Biofuel provides a cleaner, more sustainable energy solution for buses across London’s network by decreasing emissions.
“Our Coffee Logs have already become the fuel of choice for households looking for a high-performance, sustainable way to heat their homes – and now, with the support of Shell, bio-bean and Argent Energy have created thousands of litres of coffee-derived B20 biodiesel which will help power London buses for the first time,” said bio-bean’s founder Arthur Kay. “It’s a great example of what can be done when we start to reimagine waste as an untapped resource.”

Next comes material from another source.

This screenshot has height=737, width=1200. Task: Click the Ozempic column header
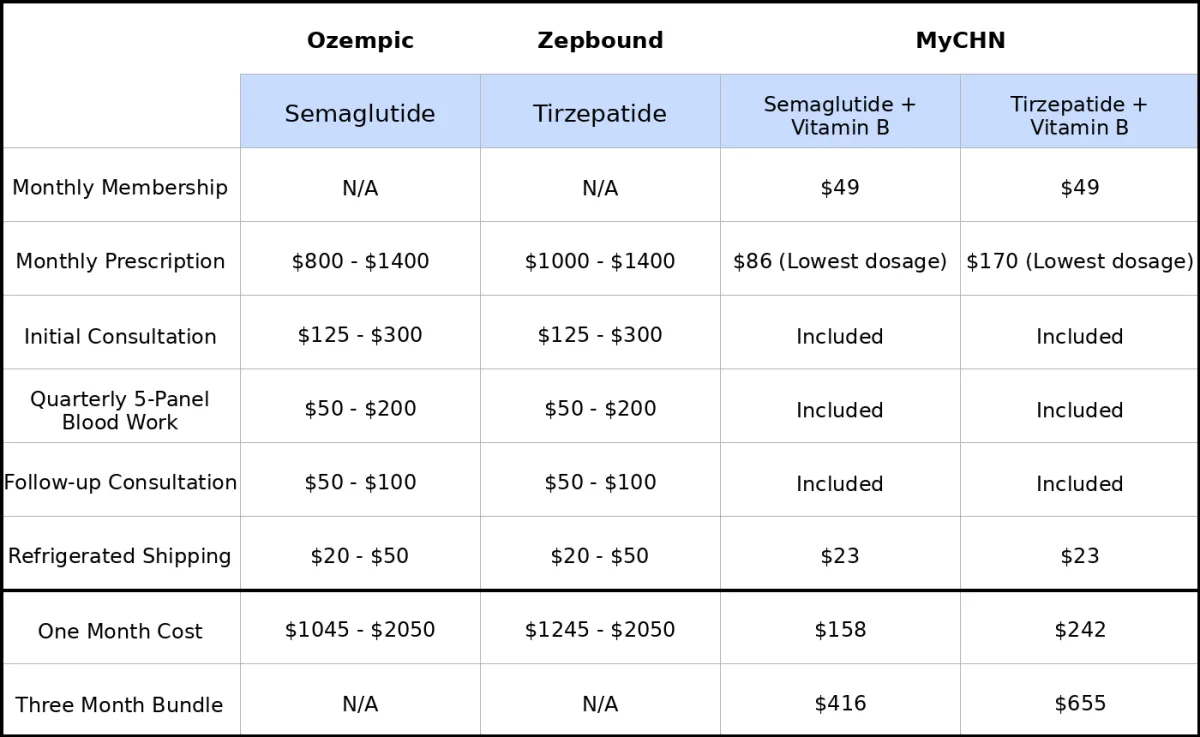[360, 41]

The average Londoner drinks 2.3 cups of coffee a day which produces over 200,000 tonnes of waste a year, much of which would otherwise end in landfill with the potential to emit 126 million kg of CO2. bio-bean works to collect some of these waste coffee grounds from high street chains and factories.
The grounds are dried and processed before coffee oil is extracted. bio-bean works with its fuel partner Argent Energy to process this oil into a blended B20 biofuel. 6,000 litres of coffee oil has been produced, which if used as a pure-blend for the bio component and mixed with mineral diesel to form a B20, could help power the equivalent of one London bus for a year.